TASK TO COMPLETE: Look through the material beneath and copy each line with the word "icon".

GIVEN DATA:

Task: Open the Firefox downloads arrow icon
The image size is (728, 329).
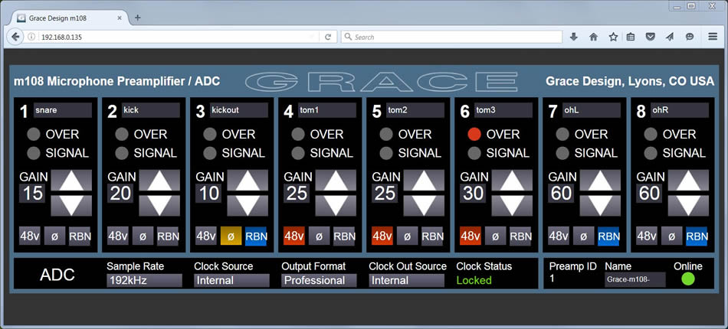Action: [x=573, y=37]
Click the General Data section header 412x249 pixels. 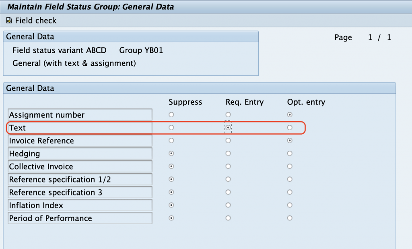point(30,88)
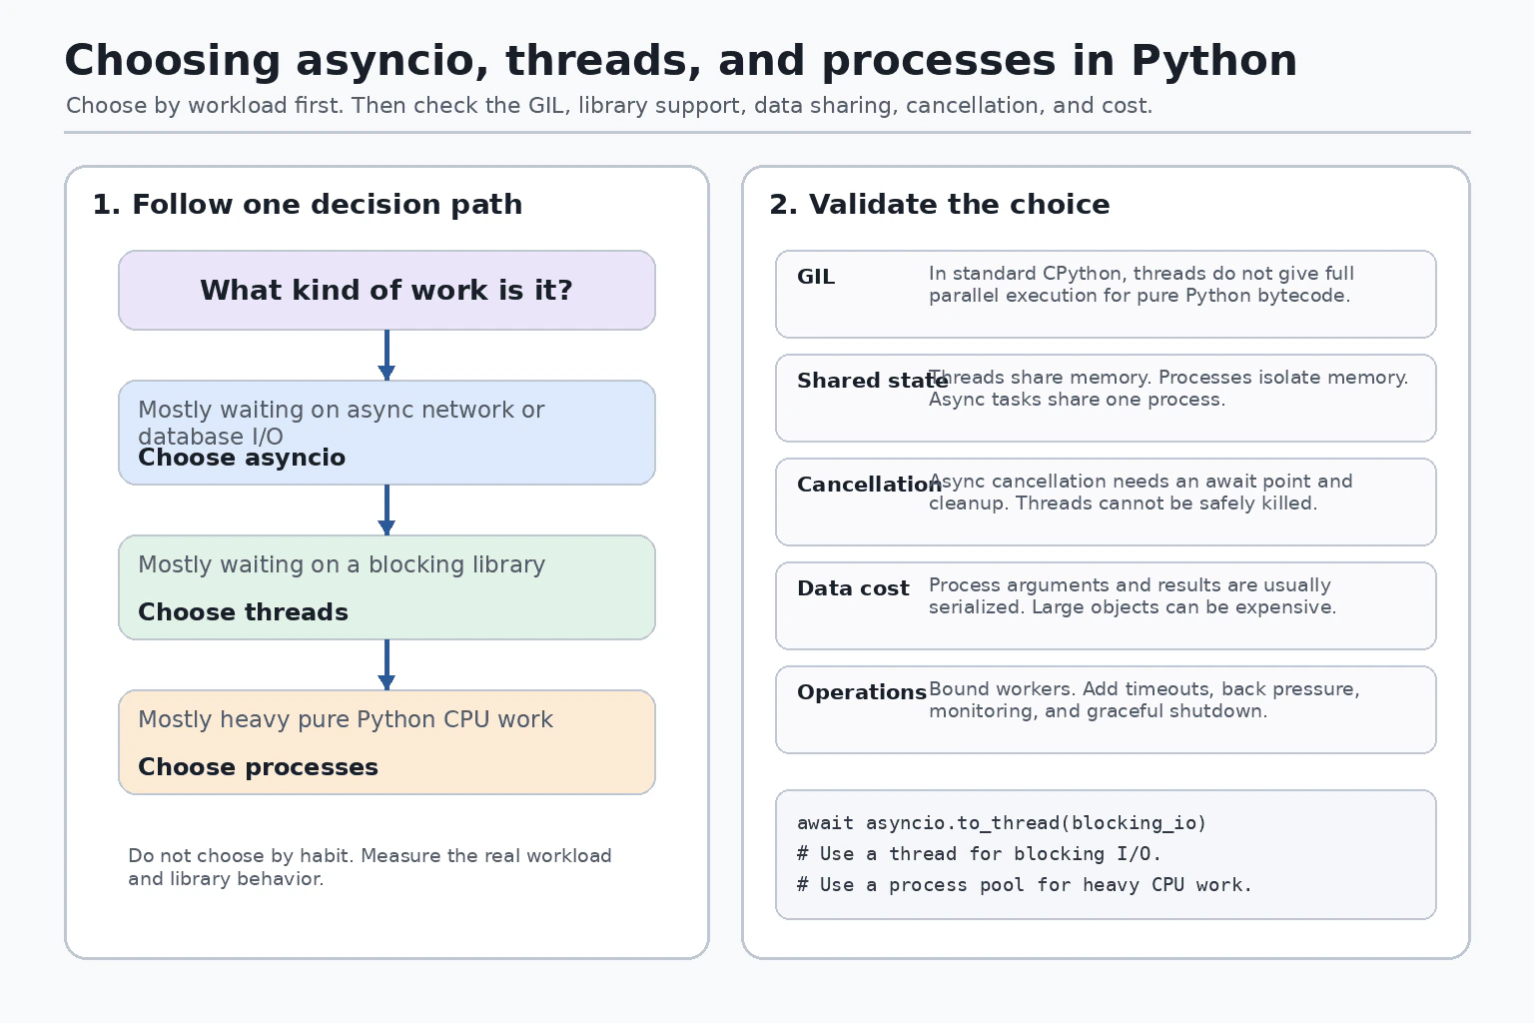Image resolution: width=1534 pixels, height=1023 pixels.
Task: Select the 'Choose threads' decision box
Action: pyautogui.click(x=386, y=587)
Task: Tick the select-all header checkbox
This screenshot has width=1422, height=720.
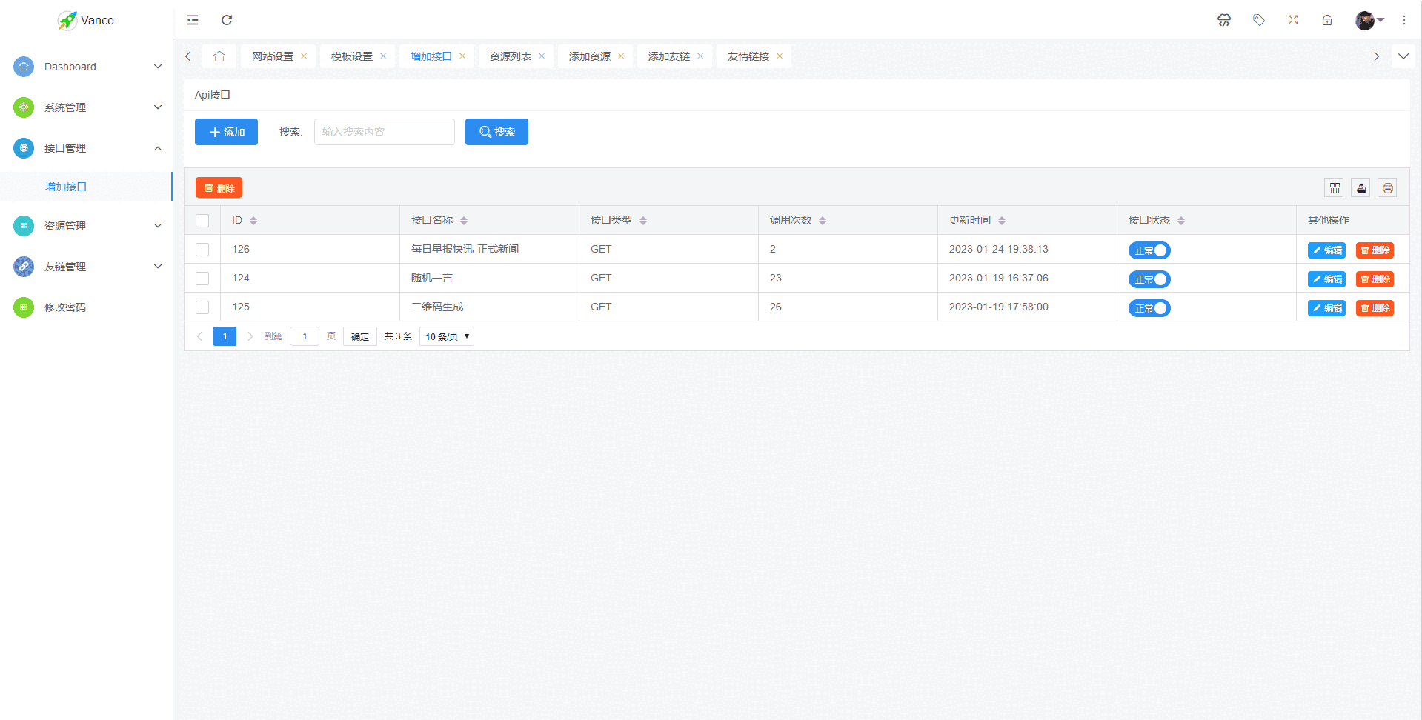Action: [x=202, y=221]
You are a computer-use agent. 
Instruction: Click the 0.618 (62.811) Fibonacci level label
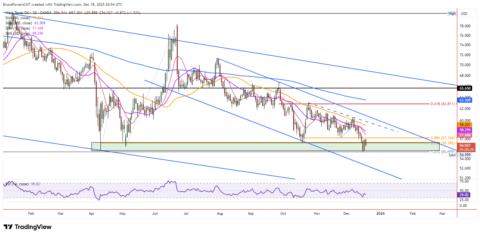pyautogui.click(x=442, y=104)
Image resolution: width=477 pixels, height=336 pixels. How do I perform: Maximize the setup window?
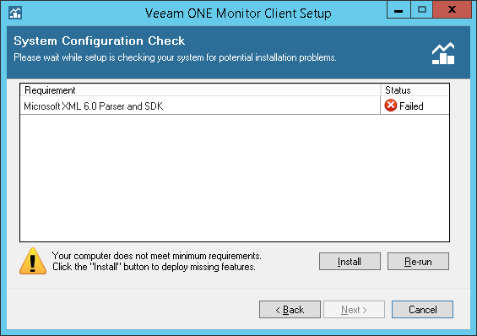pos(421,10)
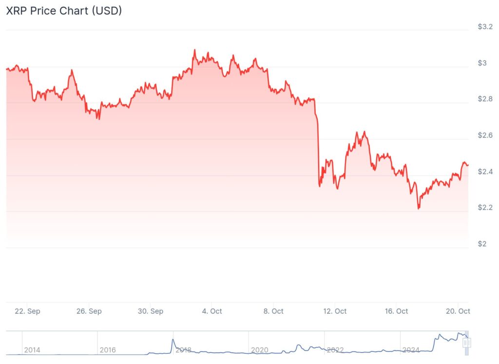Select the 2018 price spike in the navigator
This screenshot has width=499, height=364.
click(173, 340)
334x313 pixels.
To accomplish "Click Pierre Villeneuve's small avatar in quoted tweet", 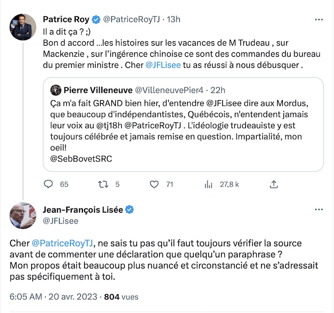I will pyautogui.click(x=56, y=90).
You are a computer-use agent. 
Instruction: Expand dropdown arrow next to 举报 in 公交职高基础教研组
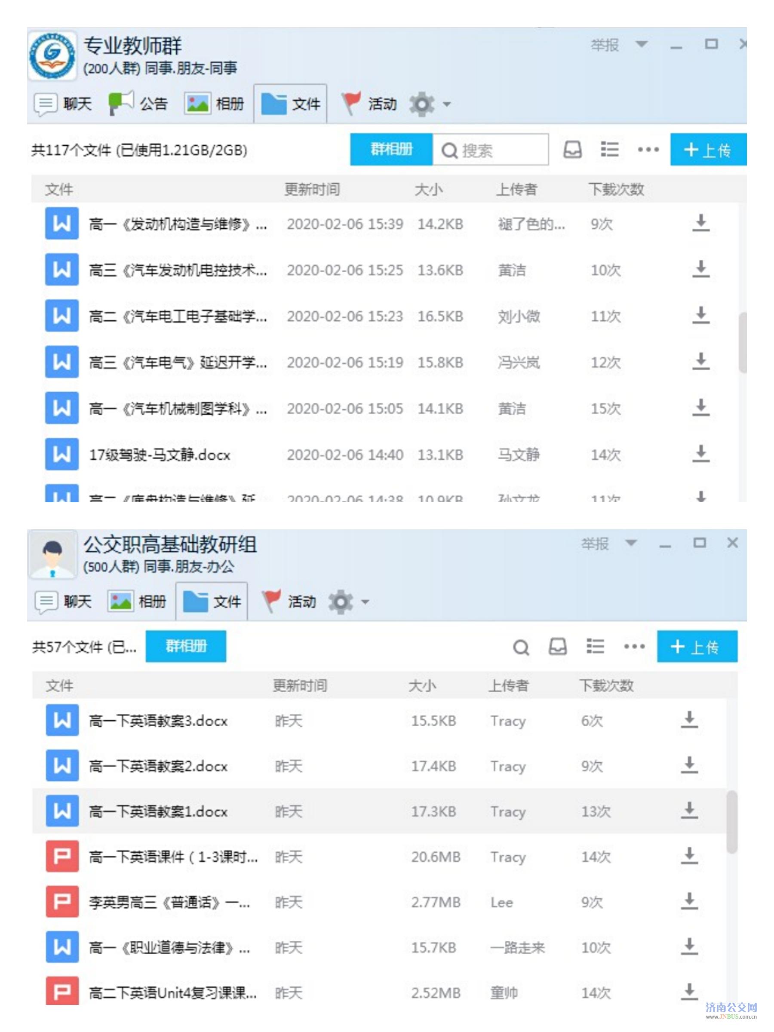click(631, 543)
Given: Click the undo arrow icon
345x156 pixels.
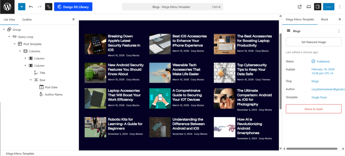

OUTPUT FOR THIS EXERCISE:
Task: Open the Firefox downloads arrow icon
Given: Click the undo arrow icon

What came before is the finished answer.